The kinetic energy of the mass m is \(T=\frac{1}{2}m {\vec {P}'}\,^2\), and the potential energy stored in the springs is \(V=\frac{1}{2}k_x x^2+\frac{1}{2}k_y y^2\). This form of potential energy strictly models a linear spring which describes the motion of a small magnitude about the mean position. Note that large amplitude oscillations, where geometric nonlinearities can be significant, are not of interest in this work. The Lagrangian \(L=T-V\) of the system is developed, and the damping terms are included in the formulation by employing the Rayleigh dissipation function.

$$\begin{aligned} R=\frac{1}{2} c{x'}^2+\frac{1}{2} c{y'}^2. \end{aligned}$$

(60)

Following the Euler-Lagrange equations,

$$\begin{aligned} \frac{d}{dt}\left( \frac{\partial L}{\partial {q_i'}}\right) -\frac{\partial L}{\partial {q_i}}=-\frac{\partial R}{\partial {q_i'}}, \quad i=1,2 \end{aligned}$$

(61)

where \(q_1=x\) and \(q_2=y\), the EoM are derived as

$$\begin{aligned}{} & {} m{x''}+c{x'}+k_xx=2m{y'}\Omega +m\left( y+y_e\right) {\Omega '}\nonumber \\{} & {} \quad +m\left( x+x_e\right) \Omega ^2 \end{aligned}$$

(62)

and

$$\begin{aligned}{} & {} m{y''}+c{y'}+k_yy=-2m{x'}\Omega -m\left( x+x_e\right) {\Omega '}\nonumber \\{} & {} \quad +m\left( y+y_e\right) \Omega ^2. \end{aligned}$$

(63)

This work explores the effect of angular base excitation, and therefore it is assumed that \(\Omega ={\overline{\Omega }}\sin \lambda t\). The following equations can be obtained by substituting this function in Eqs. (62) and (63).

$$\begin{aligned}{} & {} m{x''}+c{x'}+k_xx=2m{y'}{\overline{\Omega }}\sin \lambda t+m\left( y+y_e\right) \nonumber \\{} & {} \quad {{\overline{\Omega }}\lambda \cos \lambda t}+m\left( x+x_e\right) {\overline{\Omega }}^2\sin ^2\lambda t \end{aligned}$$

(64)

$$\begin{aligned}{} & {} m{y''}+c{y'}+k_yy=-2m{x'}{\overline{\Omega }}\sin \lambda t-m\left( x+x_e\right) \nonumber \\{} & {} \quad {{\overline{\Omega }}\lambda \cos \lambda t}+m\left( y+y_e\right) {\overline{\Omega }}^2\sin ^2\lambda t. \end{aligned}$$

(65)

**LISTING**
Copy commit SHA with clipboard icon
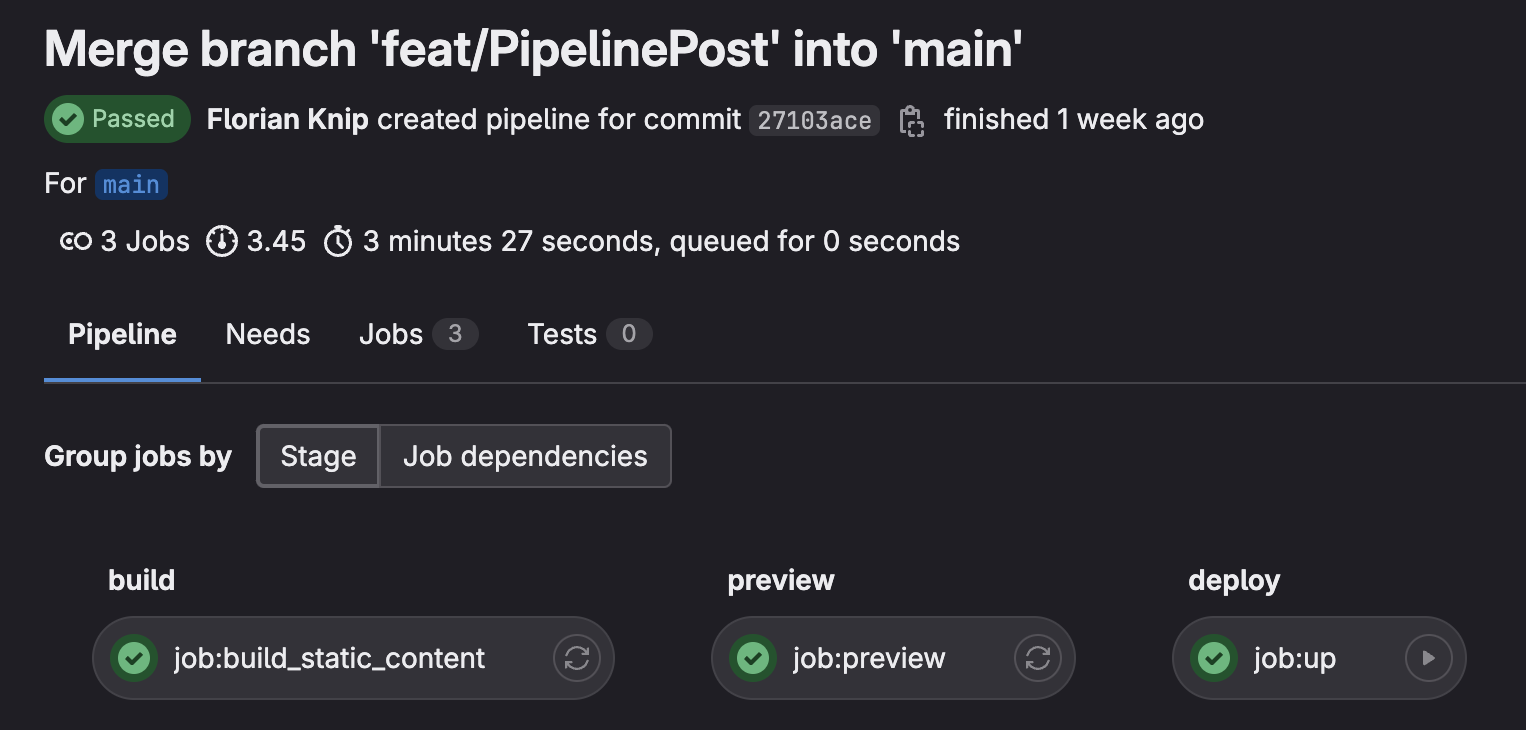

--

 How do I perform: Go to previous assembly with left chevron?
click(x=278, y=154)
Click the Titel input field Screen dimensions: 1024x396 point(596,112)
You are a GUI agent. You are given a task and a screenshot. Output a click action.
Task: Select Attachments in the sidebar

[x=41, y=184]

--

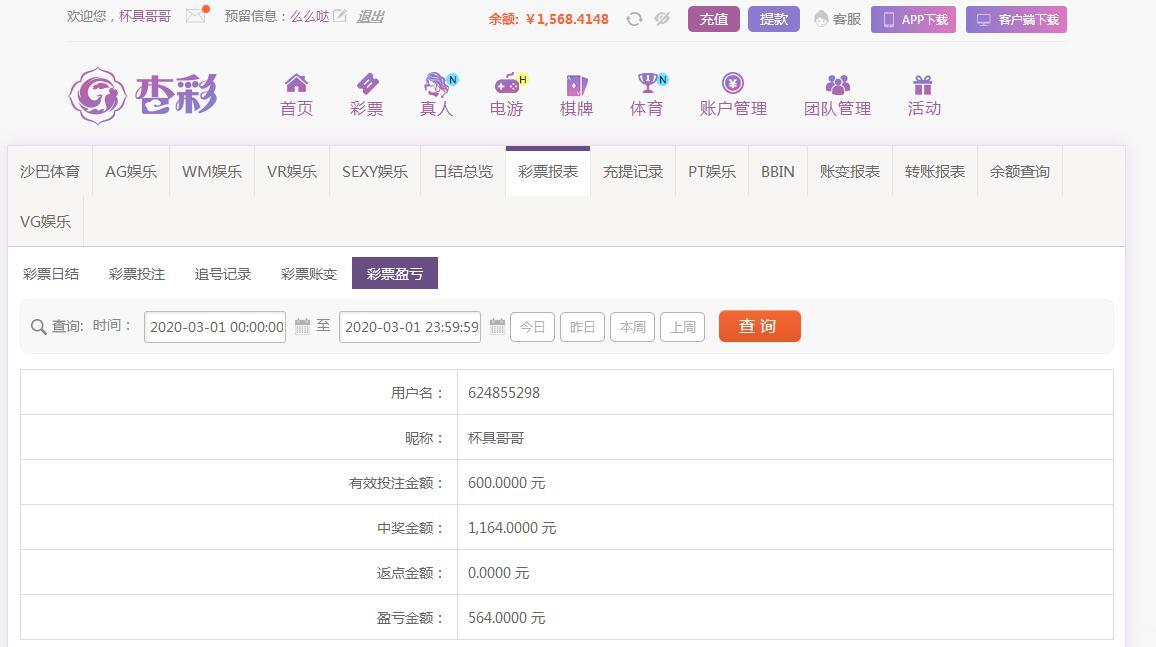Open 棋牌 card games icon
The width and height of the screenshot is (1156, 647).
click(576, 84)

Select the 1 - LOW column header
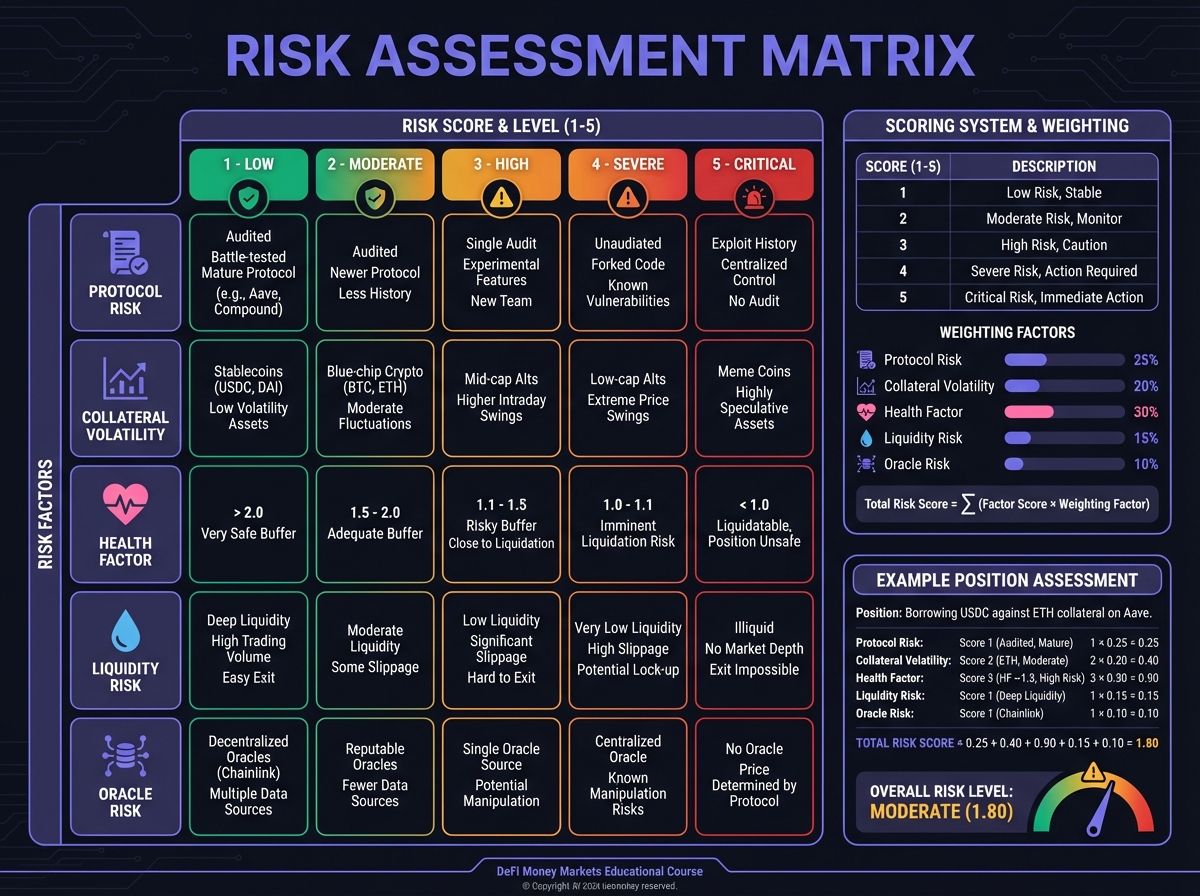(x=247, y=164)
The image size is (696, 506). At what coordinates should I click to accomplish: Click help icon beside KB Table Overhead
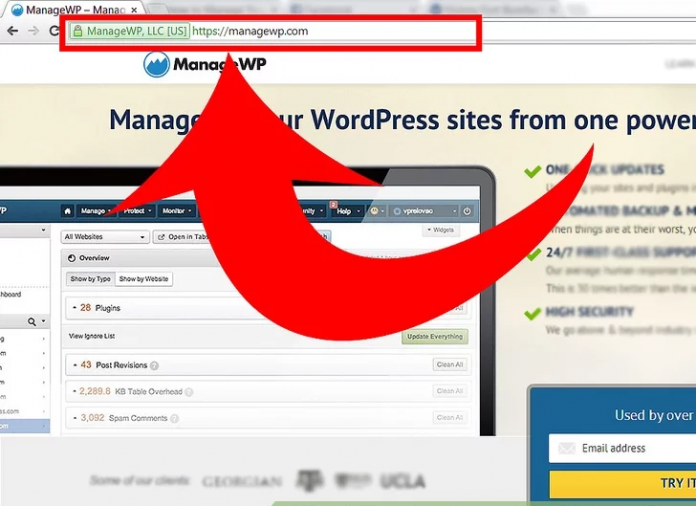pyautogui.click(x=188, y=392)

**THINGS TO DO**
1/ In the spring-mass derivation, how are the damping terms brought into the formulation?
2/ Continue the spring-mass derivation, picking up right after equation (65).

**RESULTS BY TASK**
1/ They are included by employing the Rayleigh dissipation function.

2/
Using the variables, \(x^*=\frac{x}{l_0}\), \(y^*=\frac{y}{l_0}\), \(t^*=\frac{t}{t_0}=\omega t\), and parameters \(x_e^*=\frac{x_e}{l_0}\), \(y_e^*=\frac{y_e}{l_0}\), \(\omega =\sqrt{\frac{k_x}{m}}\), \(\omega _{yx}=\sqrt{\frac{k_y}{k_x}}\), \(\zeta ^*=\frac{c}{2m\omega }\), \(\Omega ^*=\frac{{\overline{\Omega }}}{\omega }\), \(\lambda ^*=\frac{\lambda }{\omega }\), Eqs.(64) and (65) can be expressed as

$$\begin{aligned}{} & {} \begin{aligned}&\ddot{x^*}+\zeta ^*\dot{x^*}+x^*=2\dot{y^*}{\Omega ^*}\sin \lambda ^* t^*\\&\quad +\left( y^*+y^*_e\right) {{\Omega ^*}\lambda ^* \cos \lambda ^* t^*}\\&\quad +\left( x^*+x^*_e\right) {\Omega ^*}^2\sin ^2\lambda ^* t^* \end{aligned} \end{aligned}$$

(66)

$$\begin{aligned}{} & {} \begin{aligned}&\ddot{y^*}+\zeta ^*\dot{y^*}+\omega _{yx}^{*2}y^*=-2{\dot{x^* }}{\Omega ^*}\sin \lambda ^*t^*\\&\quad -\left( x^*+x^*_e\right) {{\Omega ^*}\lambda ^*\cos \lambda ^* t^*}\\&\quad +\left( y^*+y^*_e\right) {\Omega ^*}^2\sin ^2\lambda ^* t^* \end{aligned} \end{aligned}$$

(67)

where \(\dot{\left( \bullet \right) }\) denotes the differentiation with respect to non-dimensional time, \(t^*\). The equations of motion (Eqs. 1) and (2) are obtained by omitting the ‘\(*\)’ superscripts for brevity, and expressing the \(\sin ^2 \lambda t\) in terms of \(\cos 2\lambda t\).

Appendix B: Parameter estimation

Parameters are estimated from the experimental setup as described below.

1. 1.

   Natural frequency, \(\omega \): The cylindrical specimen is displaced slightly from its rest position. \(\omega \) is estimated experimentally from the fast Fourier transform of the response to such an initial configuration. The response obtained resembles that of Fig. 3.

2. 2.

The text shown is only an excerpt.